§ **Fragmento del texto**

□ □ □ □ □

No hay mus. Las cartas son las que son y toca trabajar por una mano ganadora. Los escaños se escrutan, sentados ya en la mesa de juego. Habrá que calentar la partida. Los contendientes se lanzan alguna pulla indecorosa sobre la falta de decoro. Unos piojos y unas cuantas corbatas después, las miradas de desconfianza tejen un manto de líneas rojas. Ceños fruncidos. Disimulos. Distracciones.
Una mano señala el tapete y todos miran el dedo. Es diminuto, como de un bebé. Hay timbas clandestinas y simultáneas en las trastiendas y un torneo alternativo convocado ilegalmente en una esquina del bar. Faroles que están por venir. Renuncios que llegarán. Una chaqueta descansa en el respaldo de una silla. Y alguien dice que huele raro. A democracia, quizás. En el Congreso hay un presidente en juego. Órdago a la nueva política.
El escenario de la undécima legislatura de la tardoadolescente democracia española recién se había montado y los actores principales aún se esforzaban en recitar de la manera más natural posible sus frases impostadas ante un público perfectamente dispuesto en trincheras. Pero para regocijo de los amantes de la acción, en ese sutilmente ordenado caos de saludos envenenados y cortesías afiladas, llegó el inefable momento de ponerse de acuerdo en algo.
Lo que ha pasado: el teléfono roto
Un restaurante decente necesita camareros y un buen jefe de sala, así que Patxi López, ese experto en alianzas imposibles contra enemigos comunes, emergió del ostracismo político para tratar de poner un poco de orden en el desconcierto. Primer pacto y primeras lecturas. También primer presidente del Congreso que no es miembro del partido más votado. Síntoma de que en el nuevo tablero multicolor todo movimiento de ficha mayor implicará sacrificio de peones.
Por el camino, un tira y afloja en el que los dos grandes partidos jugaron al teléfono roto con un hilo naranja en el medio. Albert Rivera, el emergente aseado, se convirtió en cemento para que los ladrillos no se tocaran. Seguro que no será la última vez que intente el juego de imanes, buscando un negocio a dos bandas que le encuentra la tercera pata al gato. El resultado, 69 diputados muy enfadados porque no les dejaron entrar en el garito con zapatillas y un líder huérfano de partido que aún delira la idea de lograr un pacto a la portuguesa a pesar del desaire manifiesto a la Lisboa podemita.

□ □ □ □ □

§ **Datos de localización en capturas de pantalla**
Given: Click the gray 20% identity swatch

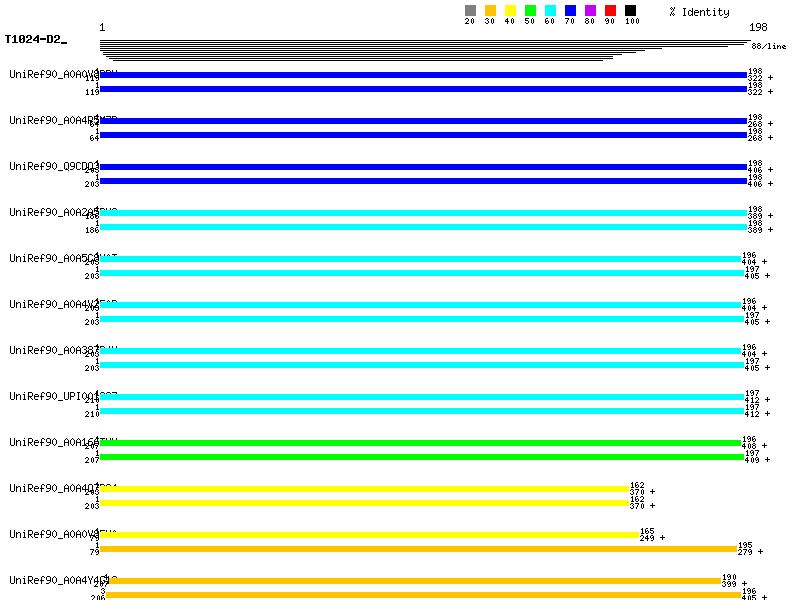Looking at the screenshot, I should pos(470,11).
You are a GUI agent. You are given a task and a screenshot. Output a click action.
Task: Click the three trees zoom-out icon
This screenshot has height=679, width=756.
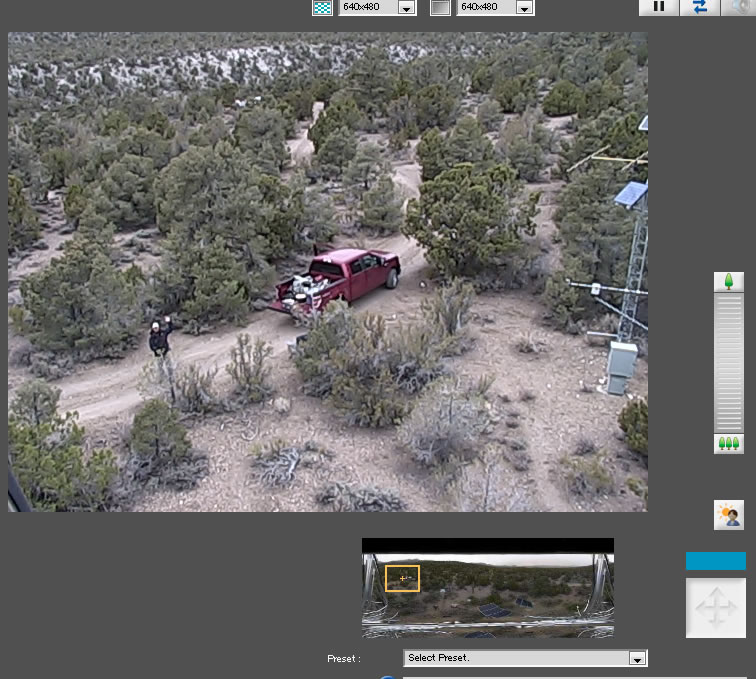[728, 443]
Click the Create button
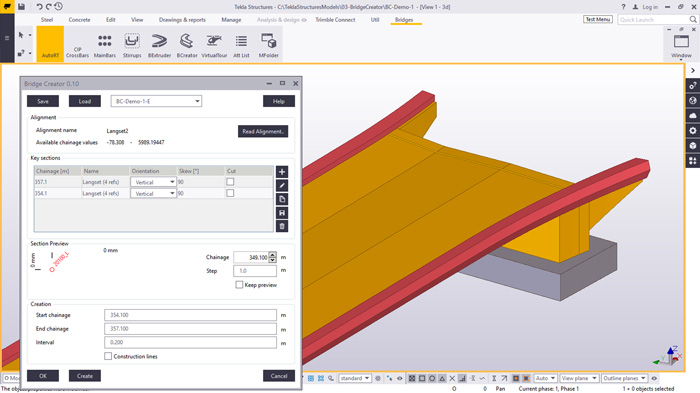Screen dimensions: 700x393 85,376
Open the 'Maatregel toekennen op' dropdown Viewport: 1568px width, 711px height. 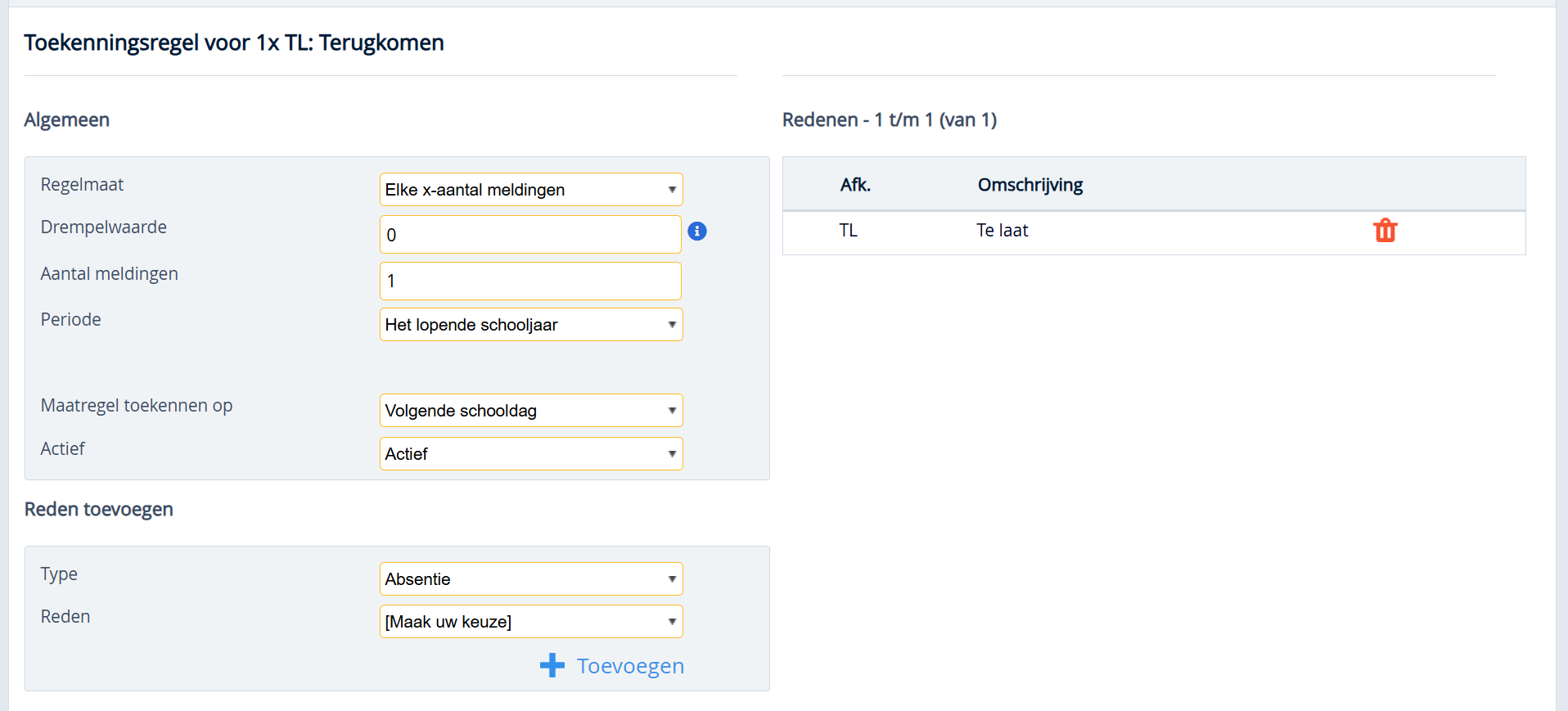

□ □ □ □ □

§ **Lista de tareas**
(a) Di si cada frase coincide con el texto sobre el Congreso: (i) Se habla de la undécima legislatura. (ii) Los 69 diputados quedaron contentos con el resultado. (iii) A Albert Rivera se le llama "el emergente aseado". Contesta sí o no y cita las palabras del texto que lo deciden.
(b) Copia del texto sobre el Congreso el tramo que va desde "Lo que ha pasado: el" hasta "sacrificio de peones.", incluido este último.
Estos registros vienen de otra fuente.

§ **Respuestas**
(a)
(i) Sí: "El escenario de la undécima legislatura de la tardoadolescente democracia española".
(ii) No: "69 diputados muy enfadados".
(iii) Sí: "Albert Rivera, el emergente aseado".

(b)
Lo que ha pasado: el teléfono roto
Un restaurante decente necesita camareros y un buen jefe de sala, así que Patxi López, ese experto en alianzas imposibles contra enemigos comunes, emergió del ostracismo político para tratar de poner un poco de orden en el desconcierto. Primer pacto y primeras lecturas. También primer presidente del Congreso que no es miembro del partido más votado. Síntoma de que en el nuevo tablero multicolor todo movimiento de ficha mayor implicará sacrificio de peones.